The house has significance to the UK Rastafari movement because it was bought in 1936 by Haile Selassie I after the death of the previous owner Mrs Campbell-White, following a short stay at the Bath Spa Hotel, while the house was renovated. He lived in the house with his family and staff for five years. The renovation provided a large double drawing room with two fireplaces, and a dining room with pantry.

The rooms for Haile Selassie to meet contacts and supporters included a 'telephone room' or small office and the morning room. There were five principal bedrooms with rooms in the attic for servants. There are numerous accounts of "Haile Selassie I was my next door neighbour" amongst people who were children in the Bath area during his residence.
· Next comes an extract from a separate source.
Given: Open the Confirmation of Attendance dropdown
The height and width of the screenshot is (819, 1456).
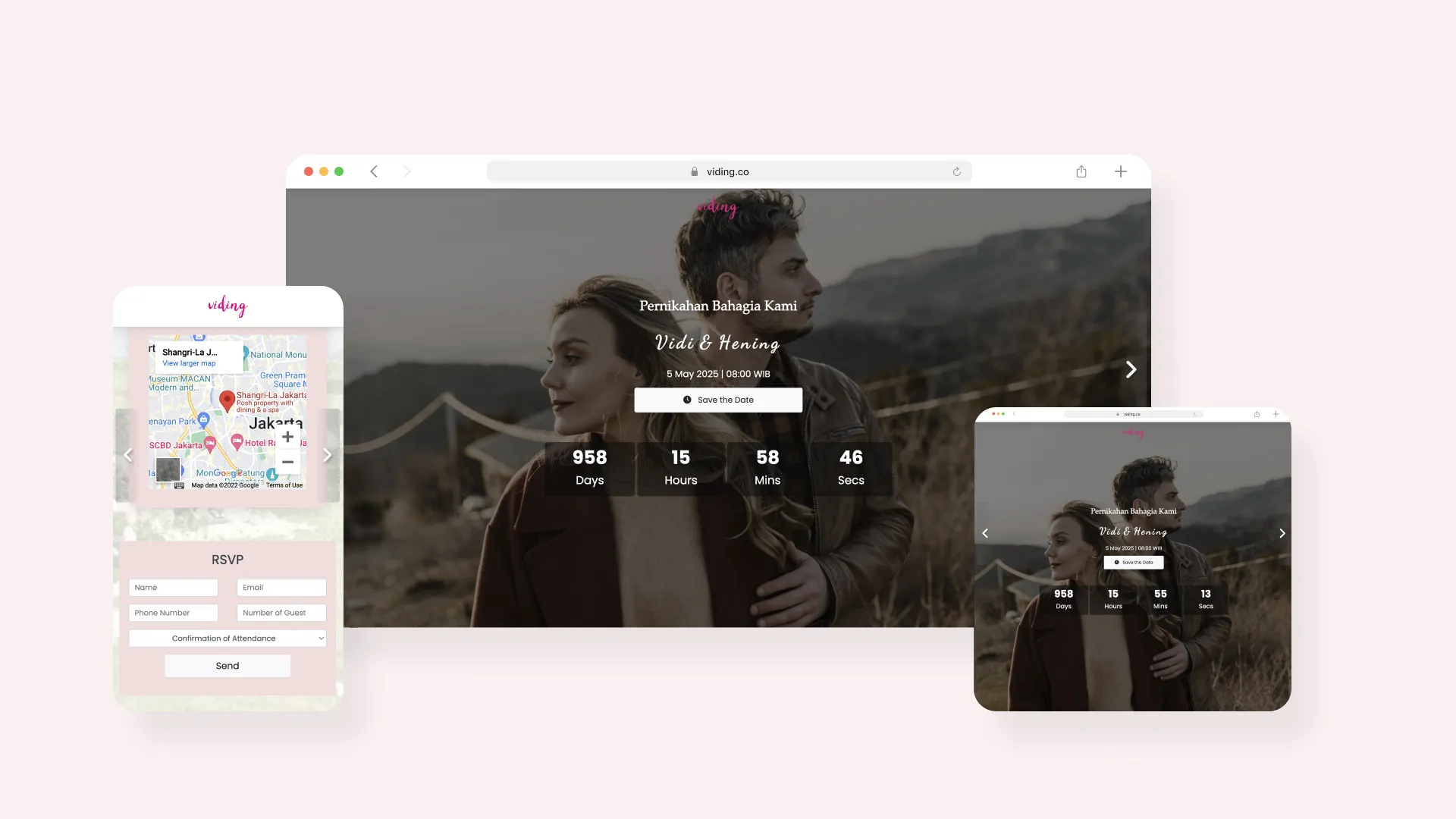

In 1943 it was used as a home for babies evacuated from Chippenham. Haile Selassie gave the house to the City of Bath in 1958 during the visit when he was given the Freedom of the City.

Fairfield House was used as a care home until 1993, when new room size requirements made it unsuitable for such use. Since then it has been used as a day centre by a number of groups including the Bath Ethnic Minority Senior Citizens' Association, Age Concern, the Ethiopian Coptic Church and a Rastafari church.

In 2014 a community group, Friends of Fairfield House, were negotiating a community asset transfer in order to preserve and develop the house.

In 2019 a community interest company was established to support the running of the house as a community asset.